● EXERCISES
• A. In the passage on robot walking optimization, which tool and version was coupled with the robot control?
• B. Write the next part of the passage on robot walking optimization, picking up after its last sentence.

The speed of walking robots is a critical factor in many applications, especially in autonomous robot soccer games. Our aim is to increase the walking speed of our robots through automated hardware-in-the-loop optimization.

Many different approaches have been investigated for improving the walking speed of bipedal and quadrupedal robots. For example, numerical optimal control techniques enable the computation of stable and fast walking motions based on three dimensional computational models of the legged robot dynamics. However, all model-based optimization approaches have in common that their outcome critically depends on the quality and accuracy of the robot model. The derivation of highly accurate enough robot models to achieve the best possible walking speed may require too many efforts considering, e.g., the effects of gear backlash, elasticity and temperature dependent joint friction or of different ground properties. An alternative approach is to start with a reasonable, initial walking motion and then to use online hardware-in-the-loop optimization of the physical robot. For example, reinforcement learning techniques for four-legged and biped robots have successfully been used to improve fast and stable walking motions, where a (low dimensional) parametrization of the walking motion is utilized to optimize the gait by evaluating the merit function performing walking experiments with the real robot.

In the following our current work on quadrupedal (videos) and bipedal (videos) walking optimization is described briefly.

Walking optimization of four-legged Sony Aibo robots

Optimization for our robots of type Sony Aibo was performed in two scenarios, (1) straight foward walking without ball, (2) turning around (it's vertical axis) without losing the ball, whereby the ball is placed in between the front legs of the robot, and it has to stay there during the turning motion. These two cases often arise during a robot scoccer game, the first when the robot has to reach the ball, the second one when it is aligning for passing the ball to another robot, or when it tries to shoot a goal. The walking trajectories of the four legs are determined in space and time by a 31 dimensional parameter vector. This low dimensional parametrization is achieved by approximating the trajectory by polygons and by taking advantage of symmetry and redundancies of a four legged walking robot. The walking optimization is performed on the standard RoboCup 4-legged league field, where the walking or turning speed of the robot is measured by a ceiling camera. The position and orientation of the robot is detected using circular markers attached to the robot's back. The speed of the robot is then approximated from two consecutive measurements over a fixed time interval. The average speed measured over a fixed number of runs is returned to the optimizer as the objective function value. When optimizing turning while holding the ball, a distance sensor in the chest of the robot is applied in order to determine whether the ball was lost while walking. For such an unsuccessful run, an evaluation value of zero is returned to the optimizer. Therefore walking motions are penalized where the ball is not held securely.

This way a hardware-in-the-loop layout is applied, where the robot control is coupled with the optimization tool, in our case APPSPACK (ver. 4.0.2). This method is originally designed for deterministic nonlinear optimization problems, but for the here considered problem with averaged walking speed respectively turning speed the chosen optimization method performed well. Besides the restricting factor in this application is the number of walking experiments, so that no implemented stopping criteria of APPSPACK is used, which would also be disturbed by the underlying stochastic character of this application.

The starting parameter set for the forward walking speed optimization is obtained by an optimization experiment with an evolutionary algorithm, for the turning speed optimization we start with a hand tuned initial parameter set. Beside of bounds for the parameter space representing reachable leg positions, we are using the default parameters of APPSPACK.

● RECORDS

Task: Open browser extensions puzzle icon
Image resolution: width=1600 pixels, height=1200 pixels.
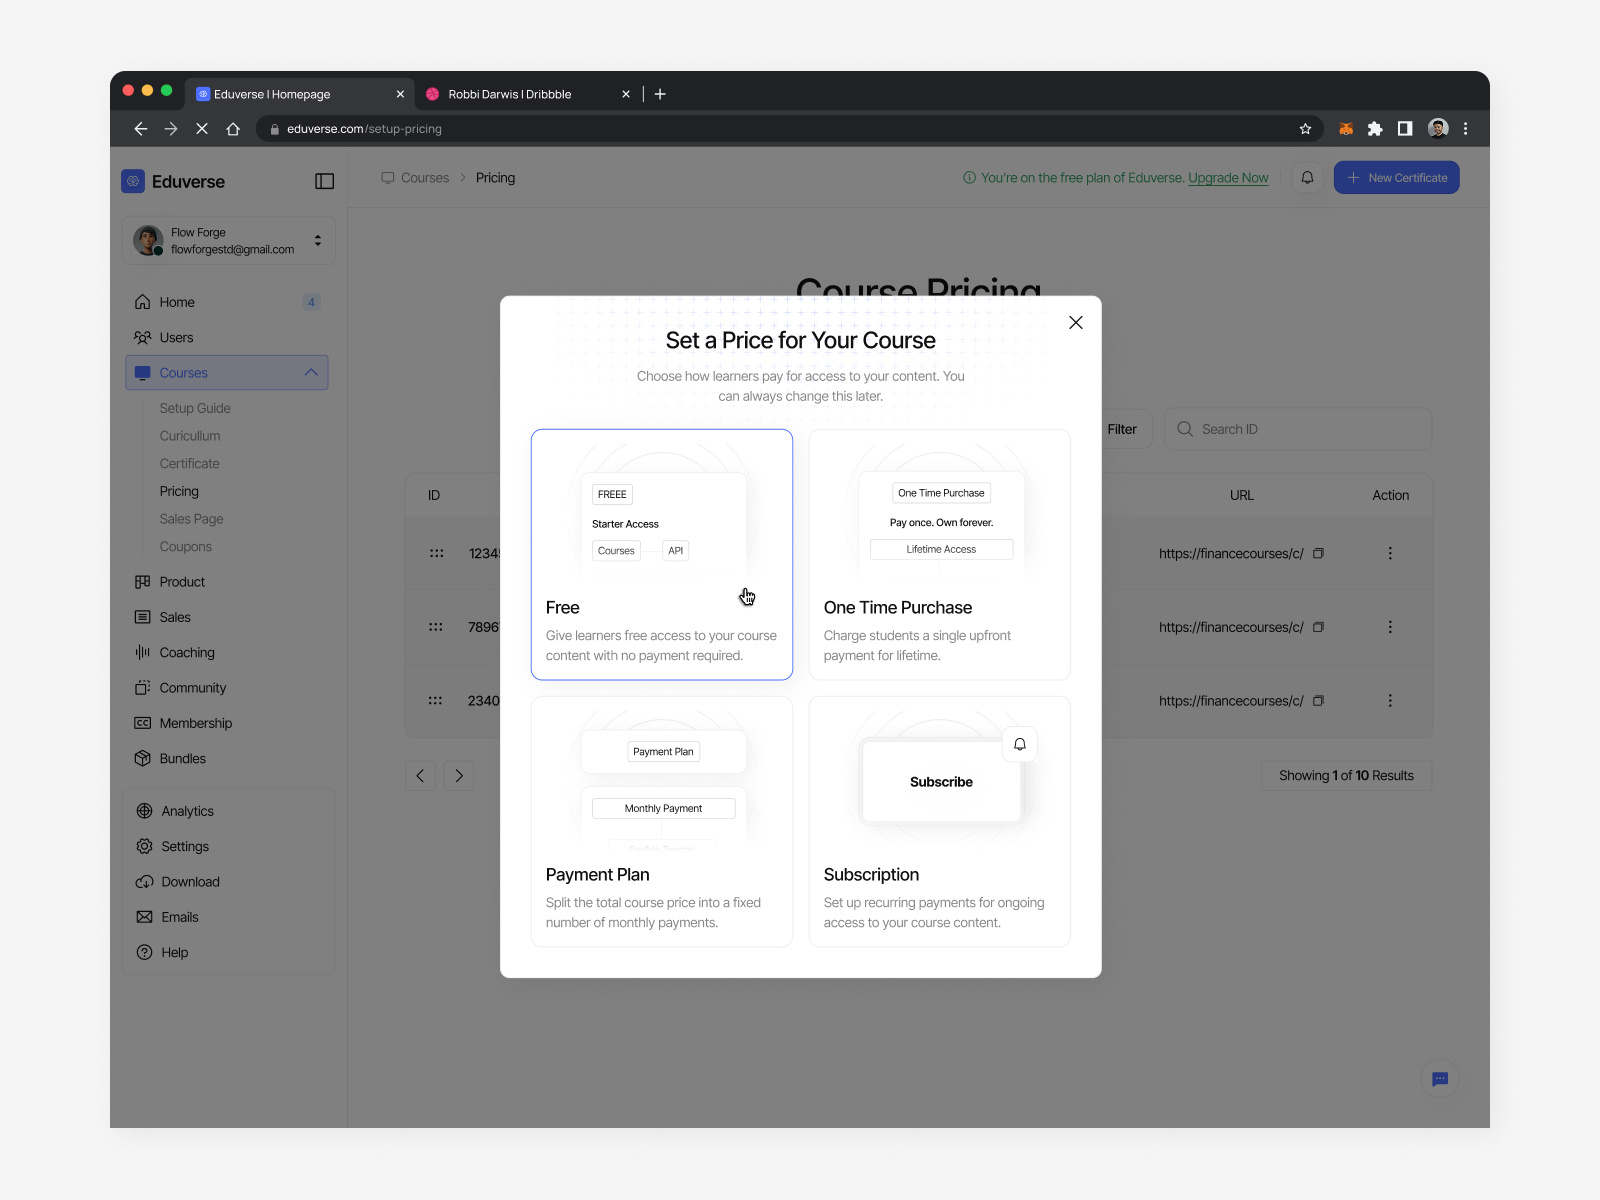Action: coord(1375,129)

...

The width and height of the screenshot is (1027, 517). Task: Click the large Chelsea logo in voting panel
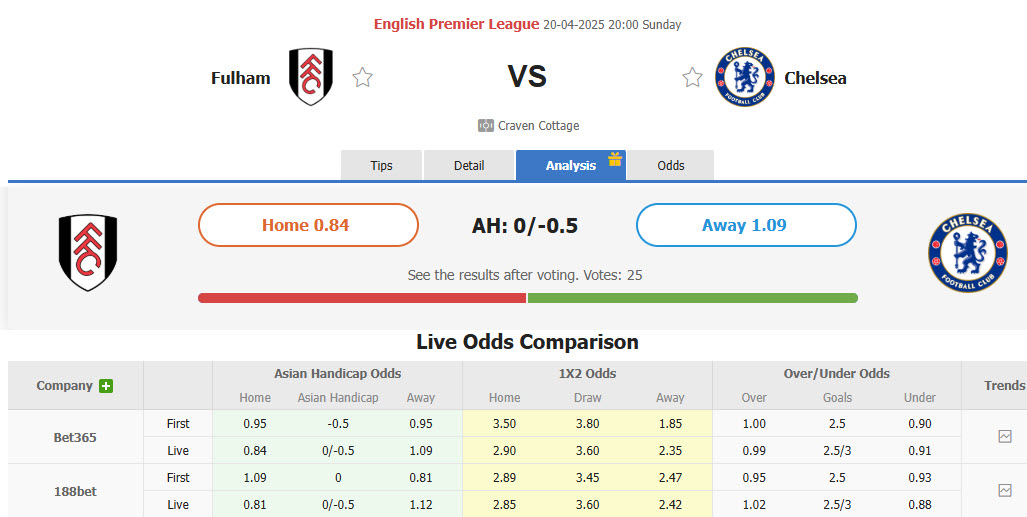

--

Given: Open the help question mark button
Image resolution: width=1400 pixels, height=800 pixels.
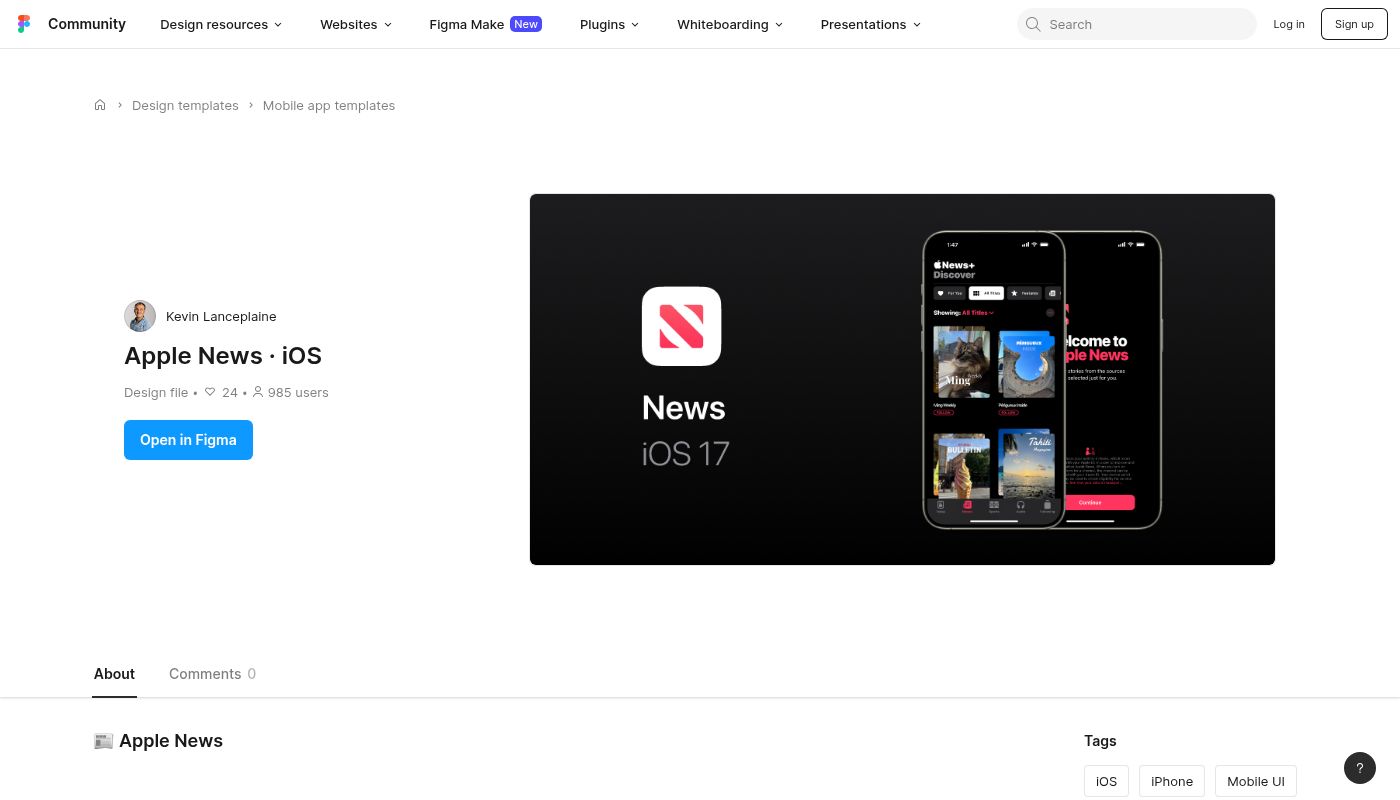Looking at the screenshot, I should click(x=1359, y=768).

● RESPONSES BY TASK
• A. APPSPACK, version 4.0.2.

• B.
For walking forward the measured speed of the initial parameter set was 40 cm/s. The resulting parameters obtained by optimization using APPSPACK was measured at an average speed of 43 cm/s. Thus yielding an improvement in the walking speed of about 7.5%. This result was achieved after evaluating 83 parameter sets in about half an hour optimization time. When optimizing the turning motion of the robot, the turning speed could be increased about 50% from 120 deg/s to 180 deg/s without losing the ball while turning. Finding this result required 206 parameter set evaluations which took about 45 minutes.

The resulting walking motions can be observed in two short videos. One demonstrating forward walking, the other demonstrating turning with grabbed ball. The robot on top is performing the optimized motion, the robot below is using the initial parameter set.
Walking optimization of humanoid robots
The walking motion of our humanoid robots is generated by prescribing trajectories for the hip and the feet and solving the inverse kinematics for the joint angles. Thus the walking motion is parameterized by a large number of degrees of freedom for the trajectories of hip and feet. By parameter tuning by hand the most important parameters have been identified. Those are the relation of the distances of the front and of the rear leg to the center of mass, the lateral position, the roll angle and the height above ground of the foot during swing phase, and the pitch of the upper body.

As quality or objective function value of a walking motion we measure the distance the robot covers, when it starts walking with a small step length and increases it linearly during the experiment until the robot falls or reaches a final step length.

During the numerical online optimization the real-valued parameters influencing the main characteristics of the walking behavior of the robot are varied to maximize the defined objective function. The robot is included as hardware-in-the-loop for the walking experiment to evaluate the objective function. In this context a non deterministic black-box optimization problem arises, where besides of a noise function value no further information, especially no objective gradients, is provided. By this definition of the objective function, it is not necessary to formulate additional constraints for maintaining walking stability and incorporate them explicitly into the definition of the optimization problem. The only constraints to be considered are the constant lower and upper bounds on the optimization parameters.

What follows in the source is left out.